Cato did not miss the resentful edge to her words. He reached out to the small pile of wood and placed another splintered length of roof beam on the small fire. The dry timber caught at once, cracking and hissing, and the flare lit up Boudica's features in a fiery red that made her look quite beautiful and terrifying at the same time, and Cato's heart quickened. He had not found her attractive before, as she had been Macro's woman, and he had been grieving for Lavinia. But now, as he gazed furtively at Boudica, he felt an unaccountable yearning for her. Almost at once he cautioned himself against such feelings. If Prasutagus suspected that he had taken a fancy to his future wife, who knew how he would react? If the unpleasant scene back in that inn at Camulodunum was anything to go by, Boudica was a woman best left alone.

'I take it you don't wholly approve of the policy of your tribal elders?'

'I've heard how Rome is inclined to treat its allies.' Boudica looked up from the fire with glinting eyes. 'I think the elders are out of their depth. It's one thing to make a treaty with a neighbouring tribe, or to grant trade rights to some Greek merchant. It's quite another to play politics with Rome.'

'Rome is usually grateful enough to its allies,' Cato protested. 'I think Claudius would like to see his empire as a family of nations.'

'Oh really?' Boudica smiled at his naivety. 'So your Emperor is a kind of father figure, and I suppose you strapping legionaries are his spoiled sons. The provinces are his daughters, fertile and productive, mothers to the empire's wealth.'

Cato blinked at the absurd metaphor, and nearly laughed.

'Don't you see what being an ally of Rome means?' Boudica continued. 'You unman us. How do you think that goes down with people like Prasutagus? Do you really think he'll meekly slip into whatever role your Emperor provides for him? He'd rather die than hand over his weapons and become a farmer.'

'Then he's a fool,' replied Cato. 'We offer order, and a better way of life.'

'On your terms.'

'They are the only terms we know.'

Boudica looked at him sharply, and then sighed. 'Cato, you have a good heart. I can see that. I'm not having a go at you. I merely question the motives of those who direct your energies. You're bright enough to do that for yourself, surely? You don't have to be like most of your countrymen, like your centurion there.'

'I thought you liked him.'

'I I did. He's a good man. As fiercely honest as Prasutagus is proud. He's attractive too.'

'He is?' Now Cato was truly astonished. Never would he have described Macro as handsome. The weathered, scarred face had frightened him when he had first met the centurion as a new recruit. But there was an easy, honest charm about him that made the men of his century steadfastly loyal. But where was the attraction for women?
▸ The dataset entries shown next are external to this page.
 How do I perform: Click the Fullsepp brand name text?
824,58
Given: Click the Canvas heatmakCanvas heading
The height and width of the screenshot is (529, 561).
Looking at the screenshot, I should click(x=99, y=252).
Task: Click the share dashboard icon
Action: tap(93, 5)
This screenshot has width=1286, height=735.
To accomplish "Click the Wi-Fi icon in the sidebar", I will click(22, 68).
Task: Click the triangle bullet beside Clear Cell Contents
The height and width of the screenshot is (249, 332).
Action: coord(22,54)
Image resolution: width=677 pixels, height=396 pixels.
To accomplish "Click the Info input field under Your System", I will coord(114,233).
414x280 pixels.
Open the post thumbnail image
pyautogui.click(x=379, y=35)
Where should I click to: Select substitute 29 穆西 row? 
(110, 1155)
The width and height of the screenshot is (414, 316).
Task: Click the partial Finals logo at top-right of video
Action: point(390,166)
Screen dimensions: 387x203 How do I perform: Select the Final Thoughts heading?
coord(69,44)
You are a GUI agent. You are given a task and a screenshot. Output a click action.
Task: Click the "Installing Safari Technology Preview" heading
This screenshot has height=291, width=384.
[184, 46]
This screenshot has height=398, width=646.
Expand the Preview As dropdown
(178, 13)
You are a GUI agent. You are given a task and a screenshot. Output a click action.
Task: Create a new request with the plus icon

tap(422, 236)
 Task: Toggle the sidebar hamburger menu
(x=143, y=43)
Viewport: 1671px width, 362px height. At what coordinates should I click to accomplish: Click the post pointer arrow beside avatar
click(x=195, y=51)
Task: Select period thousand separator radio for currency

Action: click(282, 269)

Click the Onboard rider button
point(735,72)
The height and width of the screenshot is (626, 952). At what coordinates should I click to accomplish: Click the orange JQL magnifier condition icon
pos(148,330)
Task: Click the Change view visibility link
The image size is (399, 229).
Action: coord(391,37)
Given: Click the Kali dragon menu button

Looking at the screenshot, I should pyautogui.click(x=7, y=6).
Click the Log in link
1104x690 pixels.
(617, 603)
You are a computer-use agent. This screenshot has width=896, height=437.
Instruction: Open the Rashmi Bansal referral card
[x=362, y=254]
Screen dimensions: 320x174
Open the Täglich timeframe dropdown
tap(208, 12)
Boudica smiled at Cato's astonished and confused expression. 'I mean what I say, Cato. But that's not enough. He's Roman, I'm of the Iceni, the difference is too great. Anyway, Prasutagus is a prince of my people, and may one day be king. He has slightly more to offer than the billet of a centurion. So, I must do as my family wish and wed Prasutagus, and be true to my people. And I must hope that Rome is true to her word and lets the kings of the Iceni continue to rule their own people. We're a proud nation, and we can stomach the alliance our elders have negotiated with Rome only as long as we're treated like equals. If the day ever comes when we are dishonoured in any way, then you Romans will learn just how dreadful our wrath can be.'

Cato regarded her with open admiration. She would be wasted as an army wife; there was no doubt about that. If ever there was a woman born to be queen, it was Boudica, though her casual, even cynical, dismissal of Macro pained him greatly.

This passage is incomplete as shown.